_Work instructions_: Repeat the data that follows exactly, starting at the line with "Bărbati (289, 1869)" and ending at the line with "Content Strategy & Execution (75, 2383)", and leave out every picture.

#### Information given ####

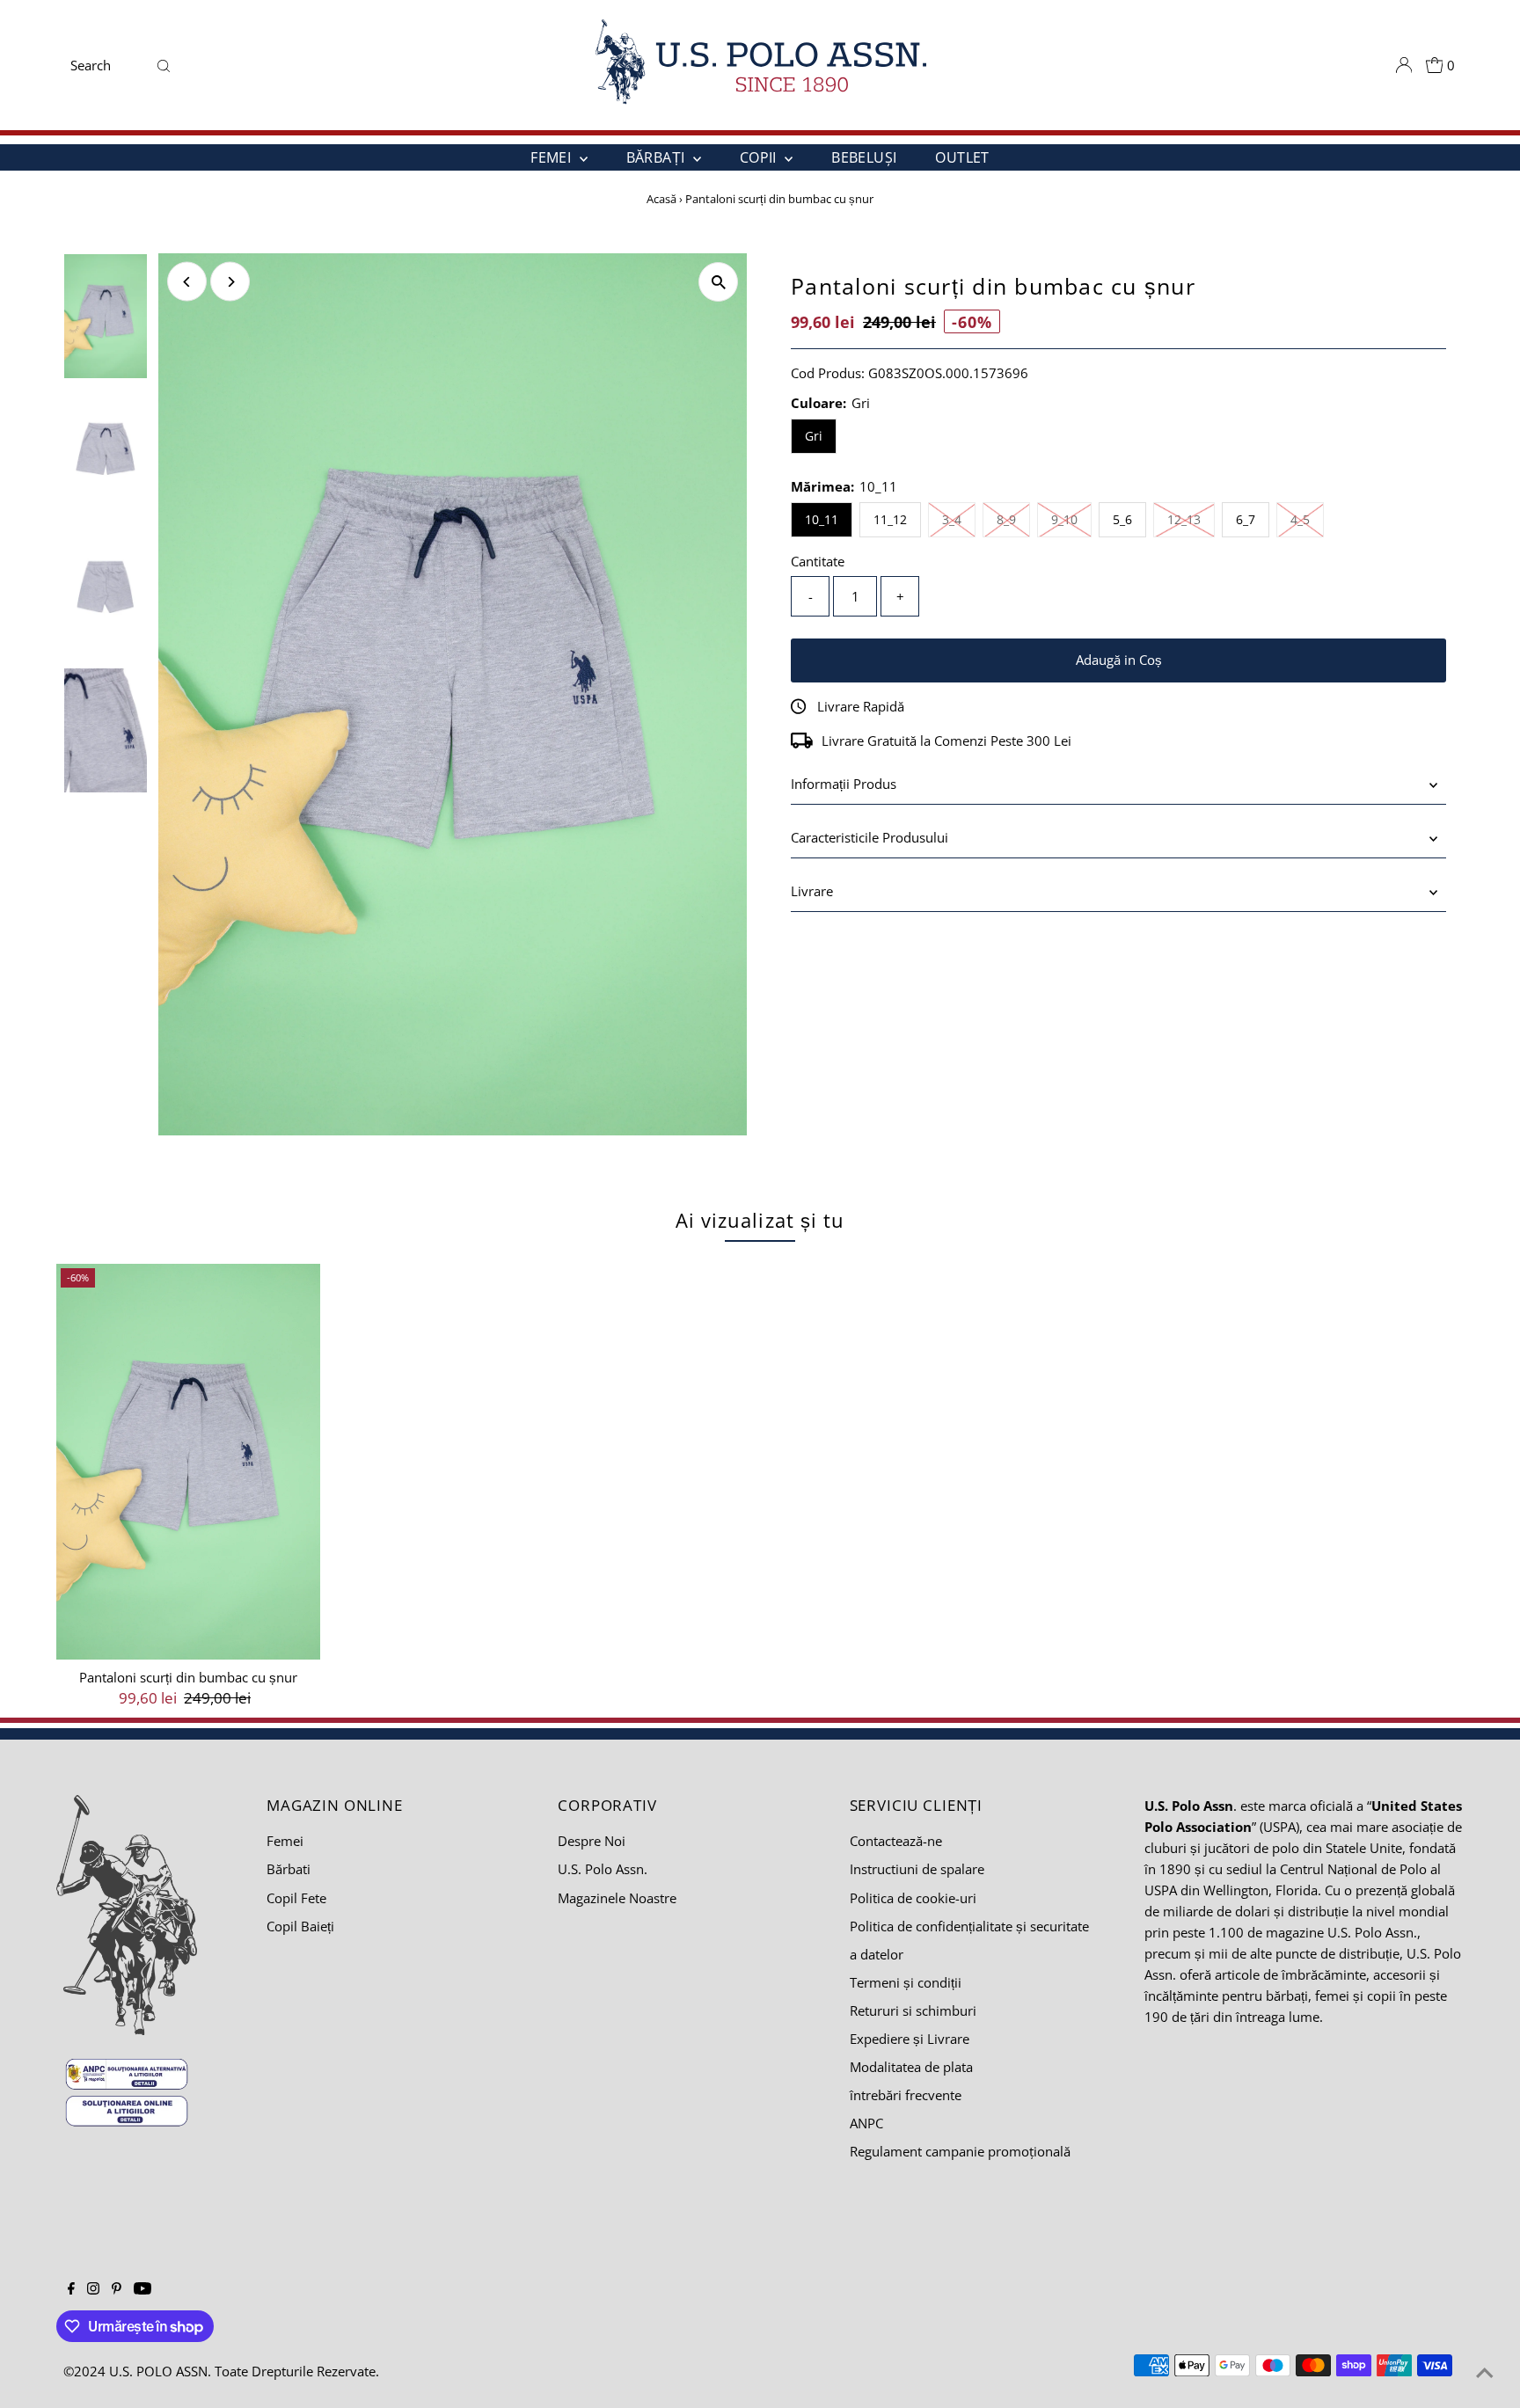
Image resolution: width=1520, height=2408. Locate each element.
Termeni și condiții (905, 1982)
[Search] (164, 65)
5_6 (1122, 519)
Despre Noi (591, 1841)
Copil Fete (296, 1898)
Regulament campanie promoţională (960, 2151)
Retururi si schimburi (913, 2010)
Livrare (812, 891)
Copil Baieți (300, 1926)
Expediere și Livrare (909, 2038)
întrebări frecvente (905, 2095)
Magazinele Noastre (617, 1898)
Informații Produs (843, 783)
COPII (760, 157)
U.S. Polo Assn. (602, 1869)
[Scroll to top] (1484, 2372)
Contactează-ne (896, 1841)
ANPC (866, 2123)
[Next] (230, 282)
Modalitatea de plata (911, 2067)
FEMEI (552, 157)
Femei (285, 1841)
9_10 (1071, 519)
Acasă (661, 199)
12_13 (1191, 519)
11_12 (890, 519)
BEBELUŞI (863, 157)
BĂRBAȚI (657, 157)
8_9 (1013, 519)
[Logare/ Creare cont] (1404, 65)
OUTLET (962, 157)
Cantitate (817, 561)
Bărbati (289, 1869)
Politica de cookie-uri (913, 1898)
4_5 (1307, 519)
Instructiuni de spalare (917, 1869)
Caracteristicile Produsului (869, 837)
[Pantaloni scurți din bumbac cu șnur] (188, 1462)
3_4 (959, 519)
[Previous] (187, 282)
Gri (813, 435)
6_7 (1245, 519)
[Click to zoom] (718, 282)
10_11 (821, 519)
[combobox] (107, 65)
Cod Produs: (828, 373)
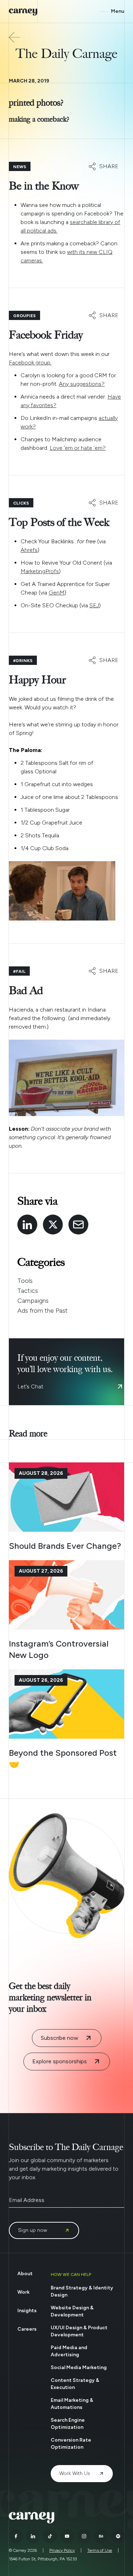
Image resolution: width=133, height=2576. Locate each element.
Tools (25, 1281)
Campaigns (33, 1301)
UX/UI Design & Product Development (79, 2331)
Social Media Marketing (79, 2367)
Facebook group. (30, 362)
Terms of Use (99, 2550)
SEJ (94, 605)
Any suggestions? (82, 383)
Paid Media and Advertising (69, 2351)
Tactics (27, 1291)
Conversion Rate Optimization (71, 2443)
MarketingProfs (40, 571)
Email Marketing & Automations (72, 2403)
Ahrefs (29, 549)
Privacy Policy (62, 2550)
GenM (57, 592)
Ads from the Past (42, 1310)
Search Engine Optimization (68, 2423)
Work (23, 2292)
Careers (27, 2329)
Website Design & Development (72, 2311)
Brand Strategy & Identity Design (82, 2291)
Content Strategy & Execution (75, 2383)
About (25, 2274)
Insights (27, 2311)
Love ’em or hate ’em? (78, 447)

####

_Result for this task_:
Bărbati (289, 1869)
Politica de cookie-uri (913, 1898)
4_5 (1307, 519)
Instructiuni de spalare (917, 1869)
Caracteristicile Produsului (869, 837)
[Pantaloni scurți din bumbac cu șnur] (188, 1462)
3_4 (959, 519)
[Previous] (187, 282)
Gri (813, 435)
6_7 (1245, 519)
[Click to zoom] (718, 282)
10_11 (821, 519)
[combobox] (107, 65)
Cod Produs: (828, 373)
Image resolution: width=133, height=2576. Locate each element.
Tools (25, 1281)
Campaigns (33, 1301)
UX/UI Design & Product Development (79, 2331)
Social Media Marketing (79, 2367)
Facebook group. (30, 362)
Terms of Use (99, 2550)
SEJ (94, 605)
Any suggestions? (82, 383)
Paid Media and Advertising (69, 2351)
Tactics (27, 1291)
Conversion Rate Optimization (71, 2443)
MarketingProfs (40, 571)
Email Marketing & Automations (72, 2403)
Ahrefs (29, 549)
Privacy Policy (62, 2550)
GenM (57, 592)
Ads from the Past (42, 1310)
Search Engine Optimization (68, 2423)
Work (23, 2292)
Careers (27, 2329)
Website Design & Development (72, 2311)
Brand Strategy & Identity Design (82, 2291)
Content Strategy & Execution (75, 2383)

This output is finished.